I do think this is because I prefer to think of code as a black box. No one should need to figure out how my functions work. Someone should just need the name of the function, what inputs it receives, and what output does it return. If someone actually has to read my code, that’s a failure.

> If someone actually has to read my code, that’s a failure.

I can't tell if you're being serious, or are a brilliant troll. :)

Assuming you're serious, Hyrum's Law is one reason I might need to see your code (https://www.hyrumslaw.com/). The signature of your function is not the whole signature, it's just a sketch of the high points.

You really should just need to read the code in case something goes wrong, but otherwise, no. You need to be more careful with your time.
> Who do we really help by pretending that we're more organized, coherent, and linear than we actually were?

You help the reviewer.

To understand why git is the way it is, you have to understand the workflow of the original git-using project (other than git itself), the Linux kernel. Whenever someone proposes a change to the Linux kernel, it's sent as a sequence of patches. Each patch should contain a single logical change, and will be reviewed individually. For instance, suppose you want to change the way a field in a particular structure is stored. The first patch of your series might introduce a couple of helper functions to access the structure fields. Patches 2-5 might each change a separate subsystem to use the new helper functions, instead of accessing the field directly. The next patch changes both the field and the helper functions to use the new representation. When reviewing this sequence, it's easier to see that each patch is correct. And that was a simple example; it's not rare to have patch series with over 15 patches, and even longer patch series are not unheard of. I've seen patch series which refactor whole subsystems, where each patch in the series was an obviously correct transformation, while the final result was completely different.
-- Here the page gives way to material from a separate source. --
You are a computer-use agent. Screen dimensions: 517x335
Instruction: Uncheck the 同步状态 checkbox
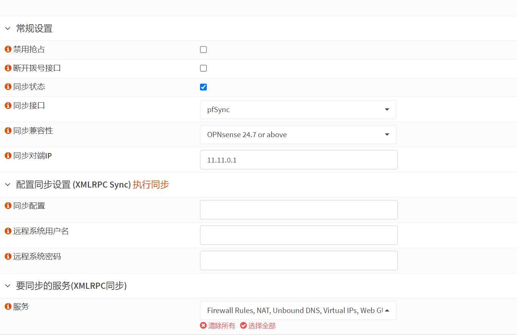coord(203,87)
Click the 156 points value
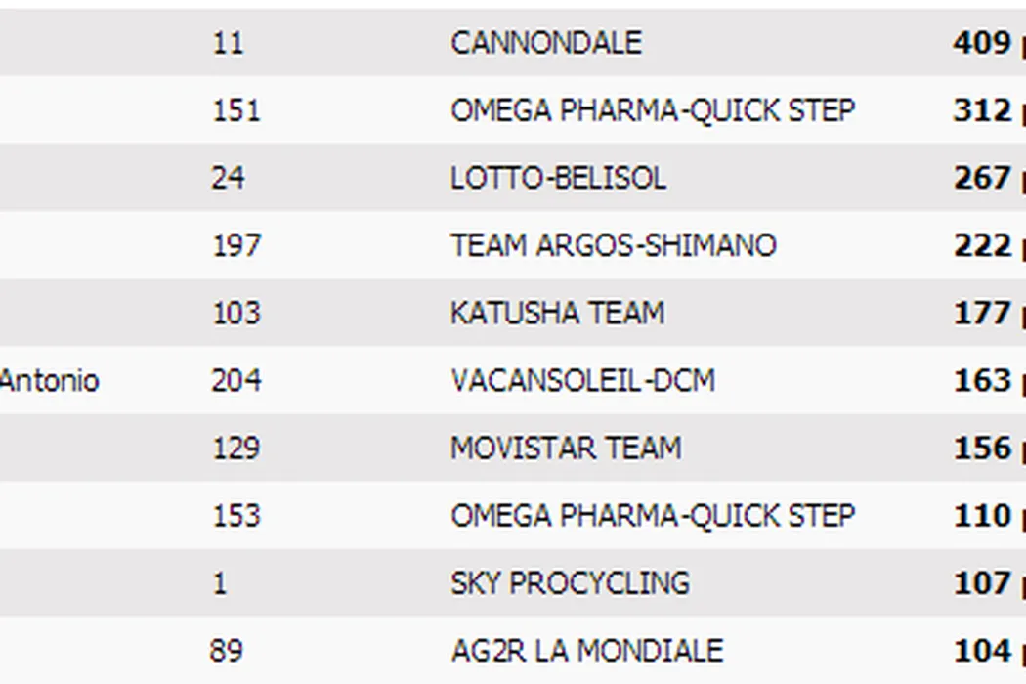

From the Fossil page: > Rebasing is lying about the project history

This tired hyperbole just won’t seem to ever go away. Please try to ignore this junk, the Fossil devs could and should make their point without the FUD and misleading judgement, if they want to be taken seriously. Rebase has perfectly legitimate uses, and if Fossil makes it so you don’t need to rebase, that’s fantastic.

Rebase is most useful before pushing local changes to other people, and most people fluent in git know this fact, and also know that you don’t rebase public branches, you don’t rebase other people’s commits or your own after they’re pushed, except in emergencies and with team communication.

Rebasing before you push is the same amount of “lying” as typing something into your editor and then deleting it before you hit save. You don’t actually want your history at the raw keystroke level, right? You aren’t “lying” if you fix a bug you wrote before you push the bug into public branches, right?

> Understanding how you got to the goal -- encoding all the fumbles and disoriented thoughts right in the commit history -- that can be a genuine benefit to the reader.

Disagree.

Sorry, but I'd rather be rather inclined to read commit history like this: (whether it's reviewing others' code or my own at a later time)

- Add functionality X to function y()

- Fix a bug in y(): ...

- Fix a bug in z(): ...

than

- X

- oops

- fuck, typo fix

- do it another way

- ok, y is fixed now

- another typo fix

- it has a bug, fix it

- z has the same bug

- typo fix

Whereas the latter can be quite common during dev cycle so as to keep it to yourself. It's not about 'pretending' at all.

I think that's a pretty valid argument about just wanting to rewrite history.

I'll offer an alternative. I love having every commit buildable. When I'm drafting, this isn't going to happen. I'd like to save my work and move between machines more frequently than that. But after a rebase, it's great to only have compiling commits. It makes doing a bisect a lot easier when you're hunting for something.

I have found this works a charm, if I want to present a clean repo (for things like tutorials and classes): https://24ways.org/2013/keeping-parts-of-your-codebase-priva...

But basically, I let things "all hang out."

Tools shouldn't really be running the show.

My commit history is often a descent into profane madness.